Cosa c'è di peggio nell'incontrare una testa di mulo? Una persona chiusa non disposta a comprendere nessuno se non se stesso. Contro questi «mostri» egocentrici, l'unica arma e l'apertura mentale. Ci proviamo?
Monster's Blog
Scritto da webmonster il 18/07/12
«Tu non mi capisci, sei un mostro!»
Quante volte ci vomitano addosso una simile accusa? Magari il partner, un parente oppure un amico/a?

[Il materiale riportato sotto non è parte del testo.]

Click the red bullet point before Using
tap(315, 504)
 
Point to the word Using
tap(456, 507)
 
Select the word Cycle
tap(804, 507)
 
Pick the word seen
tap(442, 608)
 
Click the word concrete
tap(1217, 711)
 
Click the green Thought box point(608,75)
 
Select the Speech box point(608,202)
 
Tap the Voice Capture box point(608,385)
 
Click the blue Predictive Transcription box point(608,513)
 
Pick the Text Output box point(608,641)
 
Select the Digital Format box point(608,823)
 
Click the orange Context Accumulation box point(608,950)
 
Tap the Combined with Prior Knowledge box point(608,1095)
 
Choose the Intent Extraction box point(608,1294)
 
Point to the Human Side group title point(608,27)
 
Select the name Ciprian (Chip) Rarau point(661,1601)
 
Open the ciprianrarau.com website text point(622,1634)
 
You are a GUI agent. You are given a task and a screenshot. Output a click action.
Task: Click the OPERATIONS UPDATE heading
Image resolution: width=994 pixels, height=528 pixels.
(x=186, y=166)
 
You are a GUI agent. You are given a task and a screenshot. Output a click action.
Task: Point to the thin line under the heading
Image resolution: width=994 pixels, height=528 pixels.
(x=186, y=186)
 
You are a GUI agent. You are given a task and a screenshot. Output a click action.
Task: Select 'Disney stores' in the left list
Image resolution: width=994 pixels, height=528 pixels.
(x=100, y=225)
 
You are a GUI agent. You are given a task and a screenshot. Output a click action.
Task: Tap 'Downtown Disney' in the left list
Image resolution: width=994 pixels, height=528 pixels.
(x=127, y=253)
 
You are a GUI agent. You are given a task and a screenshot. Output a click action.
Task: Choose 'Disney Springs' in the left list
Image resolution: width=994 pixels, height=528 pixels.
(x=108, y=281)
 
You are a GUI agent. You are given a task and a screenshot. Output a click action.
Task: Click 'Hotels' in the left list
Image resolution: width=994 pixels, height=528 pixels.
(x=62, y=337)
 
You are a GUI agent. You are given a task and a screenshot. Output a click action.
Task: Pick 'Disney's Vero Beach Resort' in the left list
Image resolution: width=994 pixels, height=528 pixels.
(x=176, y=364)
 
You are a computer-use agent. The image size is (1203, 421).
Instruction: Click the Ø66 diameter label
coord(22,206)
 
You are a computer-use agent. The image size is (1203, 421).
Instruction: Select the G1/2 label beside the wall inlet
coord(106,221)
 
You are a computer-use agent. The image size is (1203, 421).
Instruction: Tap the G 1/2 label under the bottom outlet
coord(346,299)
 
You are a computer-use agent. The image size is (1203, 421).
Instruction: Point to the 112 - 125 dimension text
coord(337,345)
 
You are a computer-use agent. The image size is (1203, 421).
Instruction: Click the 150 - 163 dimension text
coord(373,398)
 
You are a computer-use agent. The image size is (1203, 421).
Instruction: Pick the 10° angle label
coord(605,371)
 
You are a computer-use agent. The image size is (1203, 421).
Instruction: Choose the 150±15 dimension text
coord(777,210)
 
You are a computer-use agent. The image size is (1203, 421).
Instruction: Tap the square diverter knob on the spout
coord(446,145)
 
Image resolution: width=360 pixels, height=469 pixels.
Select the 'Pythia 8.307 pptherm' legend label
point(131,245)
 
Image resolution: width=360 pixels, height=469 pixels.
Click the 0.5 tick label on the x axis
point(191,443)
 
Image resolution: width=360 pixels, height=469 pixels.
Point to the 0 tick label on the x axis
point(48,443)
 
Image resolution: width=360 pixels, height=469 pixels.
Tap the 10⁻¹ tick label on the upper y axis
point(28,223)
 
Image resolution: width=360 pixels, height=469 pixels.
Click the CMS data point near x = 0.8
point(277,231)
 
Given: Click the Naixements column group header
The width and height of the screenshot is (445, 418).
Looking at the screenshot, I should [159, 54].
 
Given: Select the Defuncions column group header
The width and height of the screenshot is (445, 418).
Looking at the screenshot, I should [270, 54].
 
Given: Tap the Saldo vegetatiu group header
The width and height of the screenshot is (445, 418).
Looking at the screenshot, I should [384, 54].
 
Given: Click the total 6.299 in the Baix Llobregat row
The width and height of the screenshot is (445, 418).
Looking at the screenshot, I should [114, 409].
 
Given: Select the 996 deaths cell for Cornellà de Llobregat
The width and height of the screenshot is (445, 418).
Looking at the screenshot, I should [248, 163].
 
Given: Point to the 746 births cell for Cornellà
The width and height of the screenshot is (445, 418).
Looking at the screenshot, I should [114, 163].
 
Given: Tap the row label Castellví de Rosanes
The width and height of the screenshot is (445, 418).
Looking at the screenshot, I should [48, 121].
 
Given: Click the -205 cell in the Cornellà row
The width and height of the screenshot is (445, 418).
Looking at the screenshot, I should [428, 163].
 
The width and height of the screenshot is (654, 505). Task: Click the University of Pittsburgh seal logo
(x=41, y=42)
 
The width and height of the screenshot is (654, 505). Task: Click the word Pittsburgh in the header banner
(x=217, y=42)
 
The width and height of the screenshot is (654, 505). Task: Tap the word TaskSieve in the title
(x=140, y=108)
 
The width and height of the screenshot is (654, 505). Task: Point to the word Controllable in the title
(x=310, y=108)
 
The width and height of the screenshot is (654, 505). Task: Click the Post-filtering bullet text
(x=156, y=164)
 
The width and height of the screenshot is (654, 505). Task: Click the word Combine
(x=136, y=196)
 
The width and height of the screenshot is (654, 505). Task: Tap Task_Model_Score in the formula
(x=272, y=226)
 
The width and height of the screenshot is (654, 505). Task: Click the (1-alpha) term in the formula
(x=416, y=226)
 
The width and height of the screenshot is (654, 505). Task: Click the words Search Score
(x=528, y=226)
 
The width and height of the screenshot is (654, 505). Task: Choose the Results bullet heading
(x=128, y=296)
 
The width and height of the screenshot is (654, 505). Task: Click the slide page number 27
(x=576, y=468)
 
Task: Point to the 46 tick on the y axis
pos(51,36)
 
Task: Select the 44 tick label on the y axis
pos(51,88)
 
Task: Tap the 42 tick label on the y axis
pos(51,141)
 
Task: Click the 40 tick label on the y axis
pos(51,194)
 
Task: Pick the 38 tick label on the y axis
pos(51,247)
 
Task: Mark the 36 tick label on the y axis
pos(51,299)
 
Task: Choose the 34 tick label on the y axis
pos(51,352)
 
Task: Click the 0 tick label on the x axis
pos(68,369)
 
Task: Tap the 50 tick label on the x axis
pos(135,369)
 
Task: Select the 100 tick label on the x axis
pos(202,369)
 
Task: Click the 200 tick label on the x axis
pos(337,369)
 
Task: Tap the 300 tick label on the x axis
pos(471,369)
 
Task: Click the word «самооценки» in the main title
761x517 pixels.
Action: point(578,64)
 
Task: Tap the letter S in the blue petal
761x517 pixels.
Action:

Quasi sempre sono proprio le persone a noi più vicine che denunciano di non essere comprese.
Ognuno di noi vuole essere capito, ascoltato e rincuorato nei momenti (immancabili) di difficoltà però poi, a ben vedere, non garantisce la stessa disponibilità.
E' proprio questo il paradosso: desideriamo essere considerati ma non siamo propensi a fare altrettanto, vogliamo sfogarci ma
raramente abbiamo la pazienza di ascoltare, le nostre priorità sono sempre le più urgenti, i problemi i più gravi, la nostra persona il centro dell'universo.
Il volano di ogni «guerra» è l'incomprensione: dalla lite col consorte alla polemica condominiale, dalla rissa per il parcheggio fino alle battaglie per i diritti umani è una controversia tra punti di vista decisi a non incontrarsi, perchè non disposti a capirsi.
L'unica arma che abbiamo per rompere il muro della incomunicabilità è essere comprensivi, da subito, non c'è un istante da perdere.